- _What this exercise asks_
[A] Write out the orienteering sprint article word for word, everything from "As well as the" down to "on Feb 22-23.".
[B] Carry on writing the orienteering sprint article from the point where it stops.

- _Source text_

The New Year is sprint time for orienteering - and 2014 offers more than ever.
As well as the regular Sydney Sprint Series, which runs from early January to early March, a new holiday carnival will be staged in Canberra just before school goes back.
Sprint Canberra will run from Jan 23-27 in locations across the capital's northern suburbs and is aiming to raise funds for Orienteering Australia's new High Performance Plan.
The first round of the 2014 National League is a sprint weekend in Brisbane on Feb 22-23.
Across the Tasman, the Sprint the Bay weekend from Feb 7-9 in the Napier-Hastings-Hawkes Bay area is growing in popularity and attracting a fair share of top European competitors.
'Sprint' is the newest format of our sport. Think of it as the T20 of orienteering. At the elite level it is meant to be fast and furious, where an error of even 10 seconds could cost you several places. Courses are short (2.5-3.5km), with lots of controls and lots of changes of direction, and held mainly in urban environments (uni campuses, former hospital sites, sporting complexes etc).

- _Record set_
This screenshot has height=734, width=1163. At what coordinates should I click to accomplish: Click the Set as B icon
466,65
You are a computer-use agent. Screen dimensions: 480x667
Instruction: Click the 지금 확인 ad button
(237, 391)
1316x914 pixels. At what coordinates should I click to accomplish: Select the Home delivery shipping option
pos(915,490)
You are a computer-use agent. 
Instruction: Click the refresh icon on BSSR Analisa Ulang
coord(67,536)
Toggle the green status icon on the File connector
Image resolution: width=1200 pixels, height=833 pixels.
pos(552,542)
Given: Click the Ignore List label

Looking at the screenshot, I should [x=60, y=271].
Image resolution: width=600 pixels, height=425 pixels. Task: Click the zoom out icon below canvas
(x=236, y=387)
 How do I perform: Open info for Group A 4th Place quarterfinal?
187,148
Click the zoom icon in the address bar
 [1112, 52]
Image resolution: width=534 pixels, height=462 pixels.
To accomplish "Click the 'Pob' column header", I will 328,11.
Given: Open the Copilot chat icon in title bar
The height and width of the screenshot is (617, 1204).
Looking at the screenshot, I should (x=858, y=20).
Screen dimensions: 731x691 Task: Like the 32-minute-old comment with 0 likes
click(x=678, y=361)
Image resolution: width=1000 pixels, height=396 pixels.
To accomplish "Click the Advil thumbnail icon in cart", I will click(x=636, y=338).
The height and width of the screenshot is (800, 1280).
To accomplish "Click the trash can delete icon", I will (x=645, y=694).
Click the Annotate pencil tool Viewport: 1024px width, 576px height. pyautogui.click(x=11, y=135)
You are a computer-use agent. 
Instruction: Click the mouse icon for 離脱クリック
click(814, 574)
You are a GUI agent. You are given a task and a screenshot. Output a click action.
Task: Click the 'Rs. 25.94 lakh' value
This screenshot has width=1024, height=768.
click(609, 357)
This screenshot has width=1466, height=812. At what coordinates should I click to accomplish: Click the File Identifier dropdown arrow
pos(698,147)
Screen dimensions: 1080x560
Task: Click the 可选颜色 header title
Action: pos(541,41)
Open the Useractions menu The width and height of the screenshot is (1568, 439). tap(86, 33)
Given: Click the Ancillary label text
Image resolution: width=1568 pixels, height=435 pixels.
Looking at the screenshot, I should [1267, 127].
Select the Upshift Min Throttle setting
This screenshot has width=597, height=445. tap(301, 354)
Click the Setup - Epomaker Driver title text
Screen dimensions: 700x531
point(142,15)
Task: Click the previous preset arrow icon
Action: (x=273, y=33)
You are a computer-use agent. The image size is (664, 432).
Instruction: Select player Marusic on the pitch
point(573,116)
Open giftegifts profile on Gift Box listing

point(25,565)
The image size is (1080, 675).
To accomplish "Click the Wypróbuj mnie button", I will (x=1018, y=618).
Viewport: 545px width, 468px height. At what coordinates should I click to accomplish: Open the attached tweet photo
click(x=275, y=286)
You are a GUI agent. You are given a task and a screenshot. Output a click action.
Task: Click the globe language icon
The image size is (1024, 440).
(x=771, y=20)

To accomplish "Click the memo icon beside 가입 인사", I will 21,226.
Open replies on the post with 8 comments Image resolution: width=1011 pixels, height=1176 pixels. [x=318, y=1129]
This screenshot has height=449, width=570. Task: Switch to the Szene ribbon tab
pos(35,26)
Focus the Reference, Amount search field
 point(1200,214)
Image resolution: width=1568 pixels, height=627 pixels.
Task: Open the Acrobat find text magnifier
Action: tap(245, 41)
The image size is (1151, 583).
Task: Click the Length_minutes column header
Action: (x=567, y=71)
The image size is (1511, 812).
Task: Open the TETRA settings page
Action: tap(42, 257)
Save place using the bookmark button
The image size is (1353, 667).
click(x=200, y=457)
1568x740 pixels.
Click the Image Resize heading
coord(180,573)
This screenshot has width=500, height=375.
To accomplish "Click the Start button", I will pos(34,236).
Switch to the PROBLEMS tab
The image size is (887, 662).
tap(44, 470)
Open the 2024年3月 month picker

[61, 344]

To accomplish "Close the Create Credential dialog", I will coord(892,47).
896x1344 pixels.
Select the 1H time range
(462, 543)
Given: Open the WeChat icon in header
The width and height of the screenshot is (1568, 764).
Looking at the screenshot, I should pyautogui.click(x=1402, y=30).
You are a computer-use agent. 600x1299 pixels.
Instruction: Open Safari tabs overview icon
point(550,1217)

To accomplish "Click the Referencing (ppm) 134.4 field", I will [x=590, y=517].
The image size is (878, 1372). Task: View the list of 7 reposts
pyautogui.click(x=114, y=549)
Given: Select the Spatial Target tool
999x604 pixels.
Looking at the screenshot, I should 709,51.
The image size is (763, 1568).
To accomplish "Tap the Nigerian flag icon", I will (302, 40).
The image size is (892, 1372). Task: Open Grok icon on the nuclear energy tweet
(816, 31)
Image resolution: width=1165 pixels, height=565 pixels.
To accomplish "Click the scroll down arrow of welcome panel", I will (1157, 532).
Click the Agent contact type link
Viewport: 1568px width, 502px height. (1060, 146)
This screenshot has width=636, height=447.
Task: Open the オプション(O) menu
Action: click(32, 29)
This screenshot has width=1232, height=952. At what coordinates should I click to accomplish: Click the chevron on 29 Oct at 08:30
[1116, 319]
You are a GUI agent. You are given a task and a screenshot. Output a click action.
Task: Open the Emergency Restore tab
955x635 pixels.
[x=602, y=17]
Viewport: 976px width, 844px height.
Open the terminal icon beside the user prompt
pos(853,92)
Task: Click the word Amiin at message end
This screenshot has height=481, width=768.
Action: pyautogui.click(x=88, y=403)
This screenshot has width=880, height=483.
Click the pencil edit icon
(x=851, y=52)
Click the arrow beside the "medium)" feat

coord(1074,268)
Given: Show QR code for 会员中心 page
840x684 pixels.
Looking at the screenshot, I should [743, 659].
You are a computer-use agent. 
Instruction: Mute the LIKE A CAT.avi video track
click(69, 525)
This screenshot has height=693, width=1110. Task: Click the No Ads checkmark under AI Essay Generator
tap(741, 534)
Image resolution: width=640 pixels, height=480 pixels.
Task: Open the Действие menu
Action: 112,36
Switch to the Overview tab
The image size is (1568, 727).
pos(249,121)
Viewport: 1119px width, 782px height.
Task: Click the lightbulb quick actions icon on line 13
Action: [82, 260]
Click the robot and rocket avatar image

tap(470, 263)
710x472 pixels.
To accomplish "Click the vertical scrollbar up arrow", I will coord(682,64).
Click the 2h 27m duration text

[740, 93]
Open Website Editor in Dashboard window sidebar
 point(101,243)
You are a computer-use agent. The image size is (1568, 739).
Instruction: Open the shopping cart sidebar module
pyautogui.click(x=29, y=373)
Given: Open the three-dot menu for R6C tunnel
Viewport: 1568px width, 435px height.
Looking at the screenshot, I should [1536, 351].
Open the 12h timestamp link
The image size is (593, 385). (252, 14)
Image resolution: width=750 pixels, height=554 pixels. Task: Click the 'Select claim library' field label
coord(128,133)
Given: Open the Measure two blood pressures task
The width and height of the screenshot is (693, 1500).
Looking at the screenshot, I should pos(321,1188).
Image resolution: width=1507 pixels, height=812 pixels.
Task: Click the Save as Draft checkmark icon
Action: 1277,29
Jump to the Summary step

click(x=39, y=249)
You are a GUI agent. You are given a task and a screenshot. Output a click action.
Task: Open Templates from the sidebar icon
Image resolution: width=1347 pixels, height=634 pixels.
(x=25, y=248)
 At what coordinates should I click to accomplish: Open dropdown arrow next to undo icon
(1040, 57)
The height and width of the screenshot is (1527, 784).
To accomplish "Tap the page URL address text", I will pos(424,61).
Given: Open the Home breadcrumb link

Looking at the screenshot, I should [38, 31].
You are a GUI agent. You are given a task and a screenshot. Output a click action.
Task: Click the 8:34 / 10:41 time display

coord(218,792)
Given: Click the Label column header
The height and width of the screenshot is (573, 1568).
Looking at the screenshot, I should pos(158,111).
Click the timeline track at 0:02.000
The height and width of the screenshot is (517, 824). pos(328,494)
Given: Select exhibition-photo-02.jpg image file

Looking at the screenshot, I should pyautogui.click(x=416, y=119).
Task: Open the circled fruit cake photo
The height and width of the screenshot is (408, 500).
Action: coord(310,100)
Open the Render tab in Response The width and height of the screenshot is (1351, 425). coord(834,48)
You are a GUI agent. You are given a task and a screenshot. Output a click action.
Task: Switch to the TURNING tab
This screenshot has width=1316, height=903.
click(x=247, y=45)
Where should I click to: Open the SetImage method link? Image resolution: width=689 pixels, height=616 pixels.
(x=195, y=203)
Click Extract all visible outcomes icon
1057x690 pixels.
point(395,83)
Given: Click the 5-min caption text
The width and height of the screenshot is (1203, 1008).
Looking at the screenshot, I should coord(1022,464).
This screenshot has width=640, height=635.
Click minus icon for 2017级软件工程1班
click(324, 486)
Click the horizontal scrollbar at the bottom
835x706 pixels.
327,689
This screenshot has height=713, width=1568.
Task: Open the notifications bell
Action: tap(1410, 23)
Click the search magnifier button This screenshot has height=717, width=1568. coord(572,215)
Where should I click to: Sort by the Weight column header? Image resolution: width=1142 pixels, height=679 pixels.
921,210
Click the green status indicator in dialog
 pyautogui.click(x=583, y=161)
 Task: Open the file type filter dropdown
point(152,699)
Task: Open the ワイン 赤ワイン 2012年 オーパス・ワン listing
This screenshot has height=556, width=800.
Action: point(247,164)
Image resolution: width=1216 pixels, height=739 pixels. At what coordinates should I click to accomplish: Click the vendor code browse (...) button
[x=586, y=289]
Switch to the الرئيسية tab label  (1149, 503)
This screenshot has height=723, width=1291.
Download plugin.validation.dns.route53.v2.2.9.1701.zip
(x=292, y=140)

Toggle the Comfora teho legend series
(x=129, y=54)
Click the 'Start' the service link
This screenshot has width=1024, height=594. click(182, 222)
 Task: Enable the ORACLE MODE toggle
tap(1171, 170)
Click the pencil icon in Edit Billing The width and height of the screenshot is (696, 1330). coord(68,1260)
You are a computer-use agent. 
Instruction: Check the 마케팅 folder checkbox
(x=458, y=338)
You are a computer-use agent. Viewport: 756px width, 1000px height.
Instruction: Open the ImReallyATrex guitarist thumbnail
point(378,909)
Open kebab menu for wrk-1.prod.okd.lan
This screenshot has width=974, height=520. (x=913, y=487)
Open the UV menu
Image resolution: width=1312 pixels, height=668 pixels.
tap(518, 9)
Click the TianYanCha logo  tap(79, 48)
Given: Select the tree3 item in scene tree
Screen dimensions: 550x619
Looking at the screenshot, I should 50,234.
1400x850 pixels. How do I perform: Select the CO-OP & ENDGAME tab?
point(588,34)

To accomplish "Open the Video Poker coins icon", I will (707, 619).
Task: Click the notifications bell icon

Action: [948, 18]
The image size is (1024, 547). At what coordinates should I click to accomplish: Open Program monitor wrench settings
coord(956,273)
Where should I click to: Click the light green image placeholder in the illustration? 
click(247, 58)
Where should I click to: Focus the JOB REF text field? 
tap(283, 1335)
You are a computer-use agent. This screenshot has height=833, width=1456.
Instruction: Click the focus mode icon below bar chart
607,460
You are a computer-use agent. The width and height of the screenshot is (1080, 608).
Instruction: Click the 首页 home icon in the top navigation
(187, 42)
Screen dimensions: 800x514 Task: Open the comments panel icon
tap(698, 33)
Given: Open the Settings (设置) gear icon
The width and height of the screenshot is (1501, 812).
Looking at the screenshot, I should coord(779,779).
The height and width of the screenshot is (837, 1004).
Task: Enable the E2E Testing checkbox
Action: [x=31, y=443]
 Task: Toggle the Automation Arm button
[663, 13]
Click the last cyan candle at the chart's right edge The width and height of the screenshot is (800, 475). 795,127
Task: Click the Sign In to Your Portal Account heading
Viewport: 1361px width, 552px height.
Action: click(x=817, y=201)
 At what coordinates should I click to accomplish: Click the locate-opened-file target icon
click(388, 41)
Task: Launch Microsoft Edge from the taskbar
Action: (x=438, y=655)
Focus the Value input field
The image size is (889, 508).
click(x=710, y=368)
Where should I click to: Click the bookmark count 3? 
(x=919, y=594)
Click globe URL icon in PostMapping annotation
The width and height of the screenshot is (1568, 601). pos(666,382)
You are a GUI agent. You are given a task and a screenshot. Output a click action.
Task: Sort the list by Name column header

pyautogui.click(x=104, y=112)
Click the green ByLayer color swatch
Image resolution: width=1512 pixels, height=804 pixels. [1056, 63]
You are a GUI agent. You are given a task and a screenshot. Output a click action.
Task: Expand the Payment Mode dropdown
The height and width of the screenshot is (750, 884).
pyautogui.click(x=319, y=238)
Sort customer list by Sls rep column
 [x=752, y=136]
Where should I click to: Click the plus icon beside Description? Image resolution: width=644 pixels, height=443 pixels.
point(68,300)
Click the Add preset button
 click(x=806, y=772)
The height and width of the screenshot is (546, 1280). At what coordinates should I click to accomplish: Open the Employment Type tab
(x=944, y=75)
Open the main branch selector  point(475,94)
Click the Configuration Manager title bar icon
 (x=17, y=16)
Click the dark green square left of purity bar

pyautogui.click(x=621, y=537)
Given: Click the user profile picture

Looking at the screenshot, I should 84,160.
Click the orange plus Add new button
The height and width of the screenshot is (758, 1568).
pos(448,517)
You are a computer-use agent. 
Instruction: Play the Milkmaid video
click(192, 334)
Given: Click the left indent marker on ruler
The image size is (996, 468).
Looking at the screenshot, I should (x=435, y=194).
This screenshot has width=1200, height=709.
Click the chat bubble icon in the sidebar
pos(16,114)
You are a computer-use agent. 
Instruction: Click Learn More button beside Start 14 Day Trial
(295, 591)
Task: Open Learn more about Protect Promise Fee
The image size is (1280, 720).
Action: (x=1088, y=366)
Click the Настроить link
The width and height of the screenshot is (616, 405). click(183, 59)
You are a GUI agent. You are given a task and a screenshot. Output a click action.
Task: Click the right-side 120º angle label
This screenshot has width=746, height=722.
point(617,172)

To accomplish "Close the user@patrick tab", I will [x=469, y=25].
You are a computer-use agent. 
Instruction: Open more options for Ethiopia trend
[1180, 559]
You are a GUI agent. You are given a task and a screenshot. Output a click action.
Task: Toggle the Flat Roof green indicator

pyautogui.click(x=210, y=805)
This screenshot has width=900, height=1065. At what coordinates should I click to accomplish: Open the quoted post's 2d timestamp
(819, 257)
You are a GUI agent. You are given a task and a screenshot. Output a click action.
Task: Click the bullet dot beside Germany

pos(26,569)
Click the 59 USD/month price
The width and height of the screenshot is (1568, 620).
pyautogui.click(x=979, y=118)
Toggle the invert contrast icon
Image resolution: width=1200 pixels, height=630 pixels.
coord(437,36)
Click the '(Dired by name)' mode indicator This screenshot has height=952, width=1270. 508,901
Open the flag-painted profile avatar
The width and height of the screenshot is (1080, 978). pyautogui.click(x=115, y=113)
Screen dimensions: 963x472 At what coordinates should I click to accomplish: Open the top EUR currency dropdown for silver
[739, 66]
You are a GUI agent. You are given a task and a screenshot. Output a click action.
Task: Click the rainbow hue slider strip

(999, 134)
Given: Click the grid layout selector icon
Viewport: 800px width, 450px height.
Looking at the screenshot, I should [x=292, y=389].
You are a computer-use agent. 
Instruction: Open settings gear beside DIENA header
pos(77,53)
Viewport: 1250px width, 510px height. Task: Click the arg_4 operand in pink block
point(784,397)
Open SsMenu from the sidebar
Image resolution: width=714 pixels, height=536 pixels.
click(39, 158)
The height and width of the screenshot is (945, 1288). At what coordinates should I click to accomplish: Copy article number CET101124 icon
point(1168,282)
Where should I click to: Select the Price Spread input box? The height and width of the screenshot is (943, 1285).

- _Responses in order_
[A]
As well as the regular Sydney Sprint Series, which runs from early January to early March, a new holiday carnival will be staged in Canberra just before school goes back.
Sprint Canberra will run from Jan 23-27 in locations across the capital's northern suburbs and is aiming to raise funds for Orienteering Australia's new High Performance Plan.
The first round of the 2014 National League is a sprint weekend in Brisbane on Feb 22-23.

[B]
The scale of sprint maps is usually 1:5000 or 1:4000, but can be even as big as 1:1000. Features come up far sooner than on a bush map, so it's easy to overshoot the control or attackpoint.
More features are deemed uncrossable / out of bounds (often walls, high fences, garden beds etc). And at world championship level they have even erected temporary fencing / barriers to make route choice much more complicated than it otherwise would be.
At the top level it's very fast. For your average participant it's just more problem solving at your wn pace in nice surroundings.